-- START Given records --
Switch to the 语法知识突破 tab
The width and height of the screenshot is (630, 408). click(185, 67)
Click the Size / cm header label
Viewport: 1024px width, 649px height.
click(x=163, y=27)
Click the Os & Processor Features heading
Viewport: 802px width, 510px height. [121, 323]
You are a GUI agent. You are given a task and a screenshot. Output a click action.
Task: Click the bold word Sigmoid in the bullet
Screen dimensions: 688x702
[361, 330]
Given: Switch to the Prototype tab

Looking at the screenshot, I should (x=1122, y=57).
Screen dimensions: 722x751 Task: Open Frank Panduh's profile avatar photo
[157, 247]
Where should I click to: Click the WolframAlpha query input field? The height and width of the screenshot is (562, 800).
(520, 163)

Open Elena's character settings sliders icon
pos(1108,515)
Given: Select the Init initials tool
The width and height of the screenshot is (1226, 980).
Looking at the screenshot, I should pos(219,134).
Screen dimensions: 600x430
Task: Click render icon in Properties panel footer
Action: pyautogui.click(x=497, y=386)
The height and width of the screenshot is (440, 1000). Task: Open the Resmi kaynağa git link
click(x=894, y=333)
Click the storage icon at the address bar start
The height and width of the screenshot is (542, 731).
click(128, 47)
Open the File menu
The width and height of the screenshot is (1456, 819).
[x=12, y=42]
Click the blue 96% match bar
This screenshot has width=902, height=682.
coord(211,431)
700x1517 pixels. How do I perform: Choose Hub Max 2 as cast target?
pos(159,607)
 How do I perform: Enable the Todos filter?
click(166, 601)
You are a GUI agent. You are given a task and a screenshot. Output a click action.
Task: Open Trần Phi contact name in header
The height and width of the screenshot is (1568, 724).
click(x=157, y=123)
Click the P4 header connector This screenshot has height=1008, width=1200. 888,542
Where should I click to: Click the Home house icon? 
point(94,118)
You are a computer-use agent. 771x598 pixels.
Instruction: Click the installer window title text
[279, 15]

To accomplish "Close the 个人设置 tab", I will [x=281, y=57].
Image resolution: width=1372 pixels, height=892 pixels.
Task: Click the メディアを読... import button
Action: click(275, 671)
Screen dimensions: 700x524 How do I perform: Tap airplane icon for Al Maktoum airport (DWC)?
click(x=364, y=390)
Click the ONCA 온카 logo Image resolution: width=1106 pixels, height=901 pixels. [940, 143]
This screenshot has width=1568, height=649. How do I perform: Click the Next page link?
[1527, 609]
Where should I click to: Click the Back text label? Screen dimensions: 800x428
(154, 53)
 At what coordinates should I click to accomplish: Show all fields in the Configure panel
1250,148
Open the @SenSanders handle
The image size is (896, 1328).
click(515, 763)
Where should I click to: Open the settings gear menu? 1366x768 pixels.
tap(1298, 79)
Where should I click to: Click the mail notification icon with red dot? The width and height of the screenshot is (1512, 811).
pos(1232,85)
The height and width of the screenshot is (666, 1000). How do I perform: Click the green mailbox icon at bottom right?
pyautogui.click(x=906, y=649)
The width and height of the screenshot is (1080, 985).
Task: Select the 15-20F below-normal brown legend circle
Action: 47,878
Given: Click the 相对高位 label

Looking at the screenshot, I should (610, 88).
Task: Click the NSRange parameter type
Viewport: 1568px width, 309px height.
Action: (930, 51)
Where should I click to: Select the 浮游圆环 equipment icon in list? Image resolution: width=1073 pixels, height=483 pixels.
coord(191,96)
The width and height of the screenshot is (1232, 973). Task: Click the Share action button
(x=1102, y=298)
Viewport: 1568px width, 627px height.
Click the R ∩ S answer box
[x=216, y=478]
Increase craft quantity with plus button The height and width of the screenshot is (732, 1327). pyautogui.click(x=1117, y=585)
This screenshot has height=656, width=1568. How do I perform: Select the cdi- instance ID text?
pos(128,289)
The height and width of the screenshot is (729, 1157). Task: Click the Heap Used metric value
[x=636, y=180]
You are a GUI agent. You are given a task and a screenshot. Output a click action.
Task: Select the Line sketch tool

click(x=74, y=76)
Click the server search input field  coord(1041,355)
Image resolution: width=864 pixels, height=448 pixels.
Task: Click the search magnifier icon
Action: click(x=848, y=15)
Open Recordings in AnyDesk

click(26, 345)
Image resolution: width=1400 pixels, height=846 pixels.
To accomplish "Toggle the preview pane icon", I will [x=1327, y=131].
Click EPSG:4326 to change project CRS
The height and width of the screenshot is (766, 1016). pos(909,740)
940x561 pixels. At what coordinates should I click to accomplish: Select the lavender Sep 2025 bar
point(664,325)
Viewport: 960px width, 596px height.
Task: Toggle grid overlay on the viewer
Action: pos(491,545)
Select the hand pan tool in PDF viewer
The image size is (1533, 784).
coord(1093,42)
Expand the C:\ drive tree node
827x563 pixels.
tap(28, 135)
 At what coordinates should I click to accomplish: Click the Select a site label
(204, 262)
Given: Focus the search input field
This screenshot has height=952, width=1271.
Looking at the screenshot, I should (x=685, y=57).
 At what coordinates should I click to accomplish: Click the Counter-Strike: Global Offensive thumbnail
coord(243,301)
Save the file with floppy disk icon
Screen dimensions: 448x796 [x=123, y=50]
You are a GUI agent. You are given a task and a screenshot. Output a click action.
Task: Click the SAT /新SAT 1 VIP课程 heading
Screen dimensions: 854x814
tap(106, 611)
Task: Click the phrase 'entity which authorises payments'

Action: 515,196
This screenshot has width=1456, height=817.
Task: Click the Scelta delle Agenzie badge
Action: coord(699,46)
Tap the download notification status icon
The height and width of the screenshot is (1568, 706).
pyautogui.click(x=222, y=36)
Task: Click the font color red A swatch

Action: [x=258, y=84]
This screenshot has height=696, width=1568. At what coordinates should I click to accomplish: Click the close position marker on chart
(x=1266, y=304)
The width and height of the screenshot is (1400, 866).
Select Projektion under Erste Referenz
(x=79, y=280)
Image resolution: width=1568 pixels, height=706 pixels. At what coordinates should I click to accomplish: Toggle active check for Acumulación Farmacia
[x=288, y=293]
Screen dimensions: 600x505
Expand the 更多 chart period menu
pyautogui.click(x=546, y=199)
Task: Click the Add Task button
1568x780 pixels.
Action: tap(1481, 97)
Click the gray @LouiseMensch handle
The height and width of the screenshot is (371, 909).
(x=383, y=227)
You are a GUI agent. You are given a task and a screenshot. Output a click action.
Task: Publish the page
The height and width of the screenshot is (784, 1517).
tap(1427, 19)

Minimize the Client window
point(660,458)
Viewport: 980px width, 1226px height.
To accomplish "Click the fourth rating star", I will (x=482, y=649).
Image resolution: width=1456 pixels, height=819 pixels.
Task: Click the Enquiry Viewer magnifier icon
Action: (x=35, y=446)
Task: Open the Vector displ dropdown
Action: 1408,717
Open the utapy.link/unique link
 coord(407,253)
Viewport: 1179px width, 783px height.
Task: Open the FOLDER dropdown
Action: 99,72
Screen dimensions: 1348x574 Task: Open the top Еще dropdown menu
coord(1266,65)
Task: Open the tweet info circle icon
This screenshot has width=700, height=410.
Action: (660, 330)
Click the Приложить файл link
-- END Given records --
Directive: Repeat word for word the stretch of data from the line containing "Open the utapy.link/unique link" through the end of the data, including both ends.

Task solution:
Open the utapy.link/unique link
 coord(407,253)
Viewport: 1179px width, 783px height.
Task: Open the FOLDER dropdown
Action: 99,72
Screen dimensions: 1348x574 Task: Open the top Еще dropdown menu
coord(1266,65)
Task: Open the tweet info circle icon
This screenshot has width=700, height=410.
Action: (660, 330)
Click the Приложить файл link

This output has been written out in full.